_Text segment_:
'''
Load GrahpLab Create


In [1]:
import graphlab

Basic settings


In [2]:
#limit number of worker processes to 4
graphlab.set_runtime_config('GRAPHLAB_DEFAULT_NUM_PYLAMBDA_WORKERS', 4)


[INFO] graphlab.cython.cy_server: GraphLab Create v2.1 started. Logging: /tmp/graphlab_server_1474249782.log
This non-commercial license of GraphLab Create for academic use is assigned to sudhanshu.shekhar.iitd@gmail.com and will expire on September 18, 2017.

In [3]:
#set canvas to open inline
graphlab.canvas.set_target('ipynb')

Load House Sales Data


In [4]:
sales = graphlab.SFrame('home_data.gl/')

Assignment begins

1. Selection and summary statistics

In the notebook we covered in the module, we discovered which neighborhood (zip code) of Seattle had the highest average house sale price. Now, take the sales data, select only the houses with this zip code, and compute the average price. Save this result to answer the quiz at the end.


In [5]:
highest_avg_price_zipcode = '98039'

In [7]:
sales_zipcode = sales[sales['zipcode'] == highest_avg_price_zipcode]

In [10]:
avg_price_highest_zipcode = sales_zipcode['price'].mean()

In [11]:
print avg_price_highest_zipcode


2160606.6

2. Filtering data

Using logical filters, first select the houses that have ‘sqft_living’ higher than 2000 sqft but no larger than 4000 sqft. What fraction of the all houses have ‘sqft_living’ in this range? Save this result to answer the quiz at the end.

Total number of houses


In [12]:
total_houses = sales.num_rows()

In [13]:
print total_houses


21613

Houses with the above criteria


In [17]:
filtered_houses = sales[(sales['sqft_living'] > 2000) & (sales['sqft_living'] <= 4000)]

In [18]:
print filtered_houses.num_rows()
'''
_Prompt a_:
Answer these questions about the house sales notebook:
(i) Which zip code is assigned to highest_avg_price_zipcode?
(ii) What total number of houses does the notebook print for the sales data?
(iii) To how many worker processes does the notebook limit GraphLab Create?
The notebook text and the records that follow are unrelated material.

_Material for this task_:
'''
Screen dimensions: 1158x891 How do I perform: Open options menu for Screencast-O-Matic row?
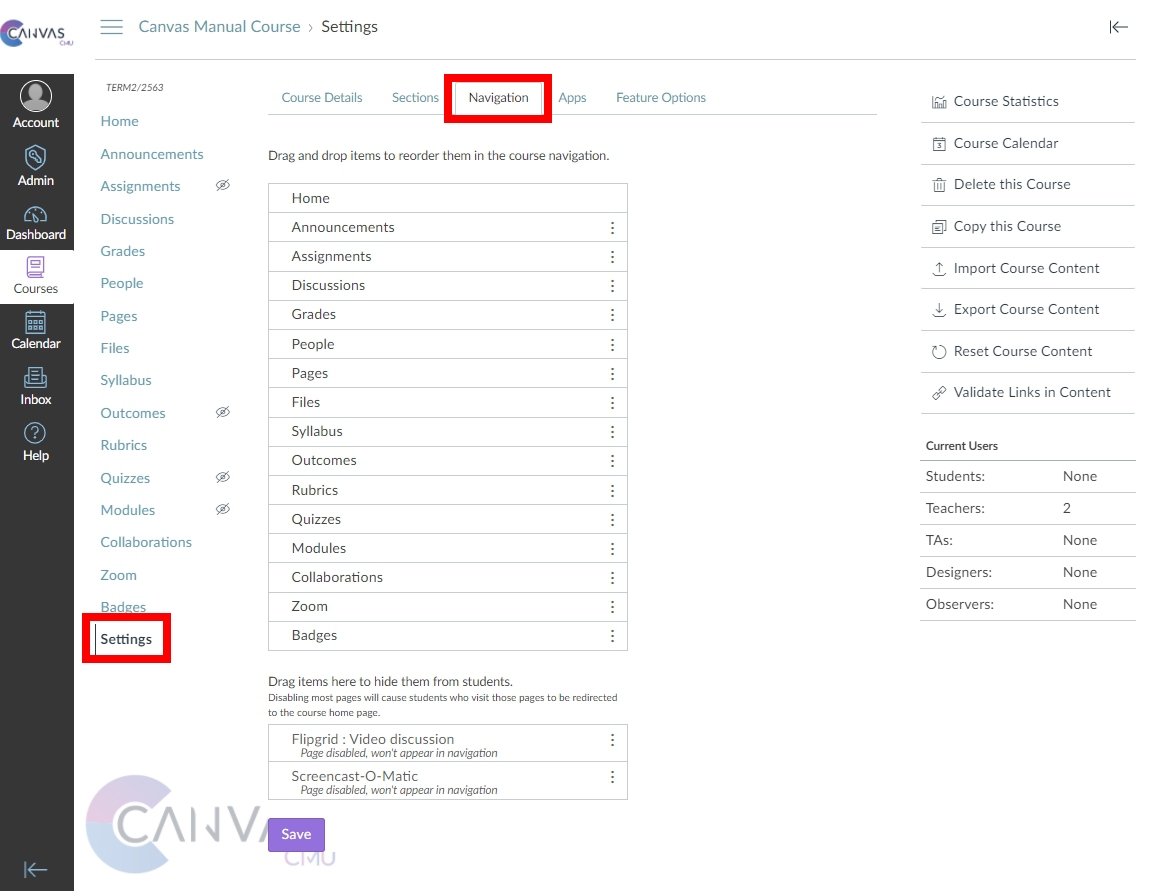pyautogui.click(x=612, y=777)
'''
'''
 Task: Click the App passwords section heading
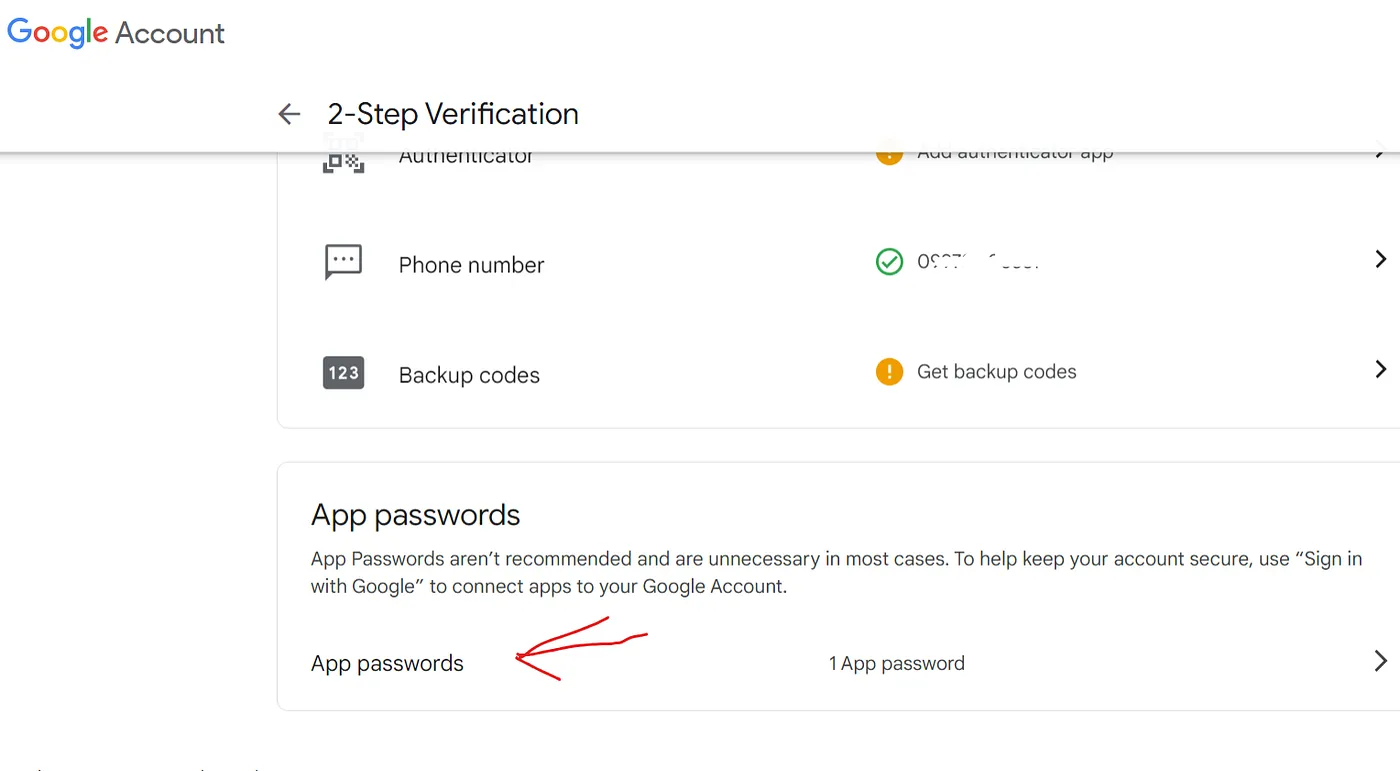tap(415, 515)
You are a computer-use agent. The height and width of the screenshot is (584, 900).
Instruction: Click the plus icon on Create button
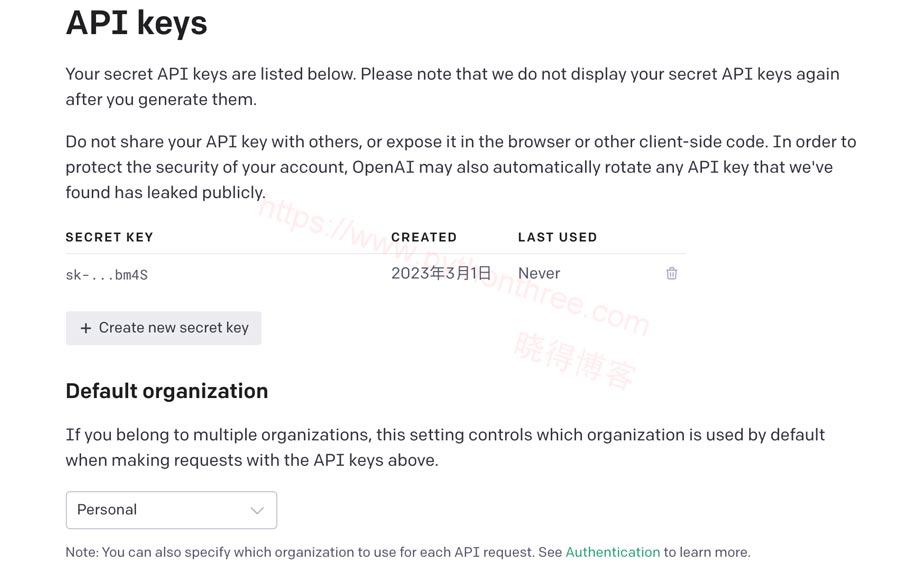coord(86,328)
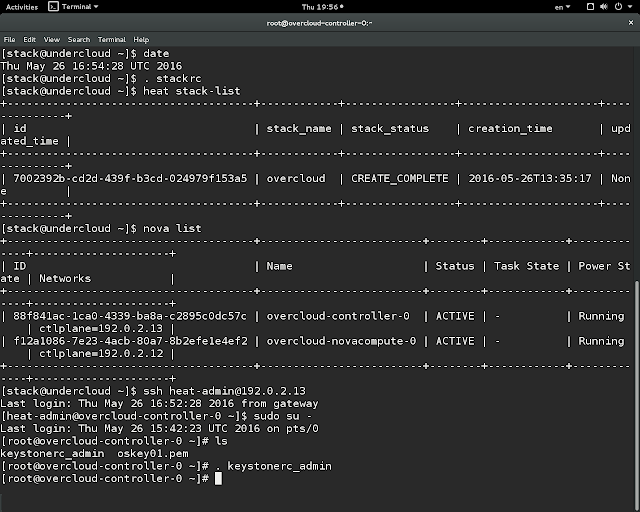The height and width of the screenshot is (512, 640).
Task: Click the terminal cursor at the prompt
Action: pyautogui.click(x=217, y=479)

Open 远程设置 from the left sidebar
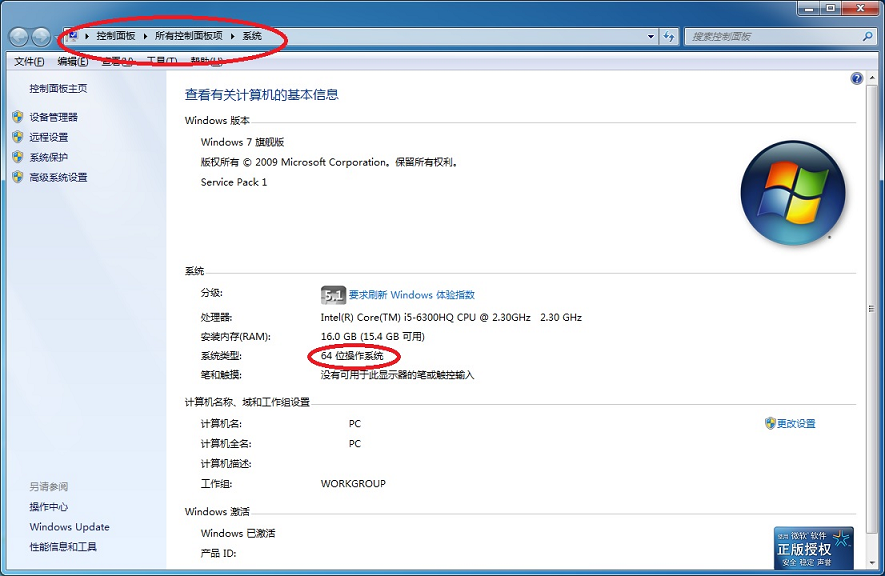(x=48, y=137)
'''
'''
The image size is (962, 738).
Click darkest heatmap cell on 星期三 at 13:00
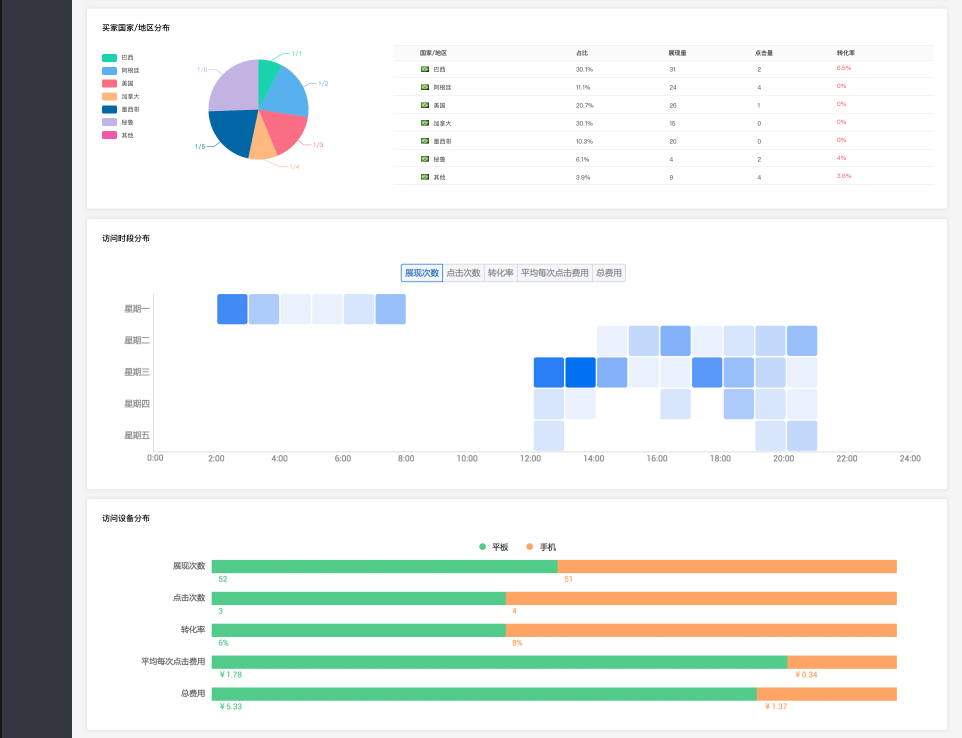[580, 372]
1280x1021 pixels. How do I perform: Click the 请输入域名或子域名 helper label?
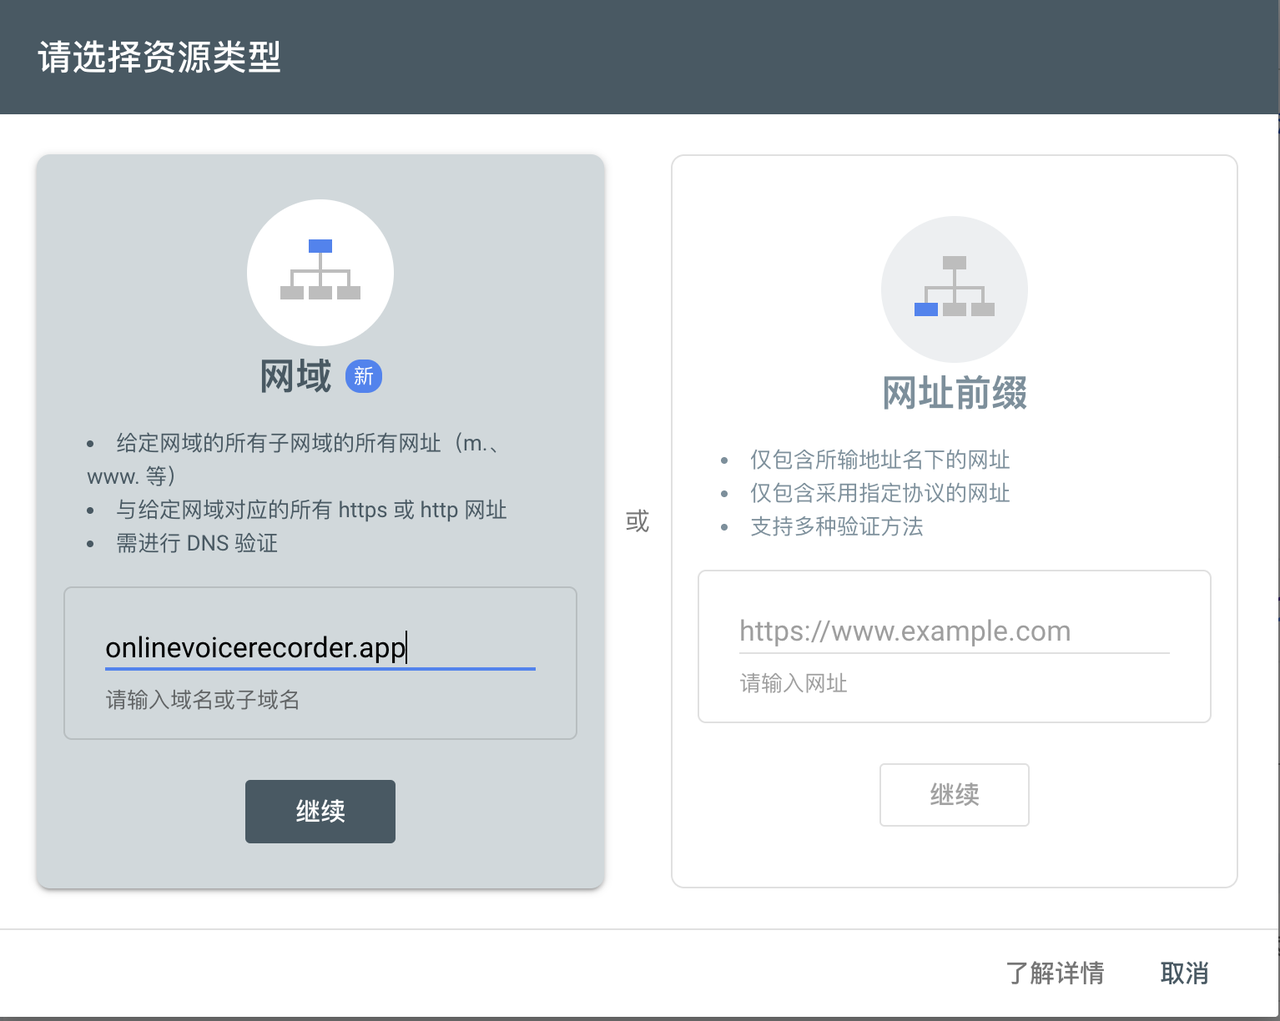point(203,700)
'''
_Prompt b_: Rewrite the records starting at the line that contains "The image size is (962, 738)." and ending at the line that contains "point(203,700)", renaming "Click" to "Select" and keeping everything else unchanged. Give only these lines, without the pictures.

_Final result a_:
(i) 98039
(ii) 21613
(iii) 4

_Final result b_:
The image size is (962, 738).
Select darkest heatmap cell on 星期三 at 13:00
[580, 372]
1280x1021 pixels. How do I perform: Select the 请输入域名或子域名 helper label?
point(203,700)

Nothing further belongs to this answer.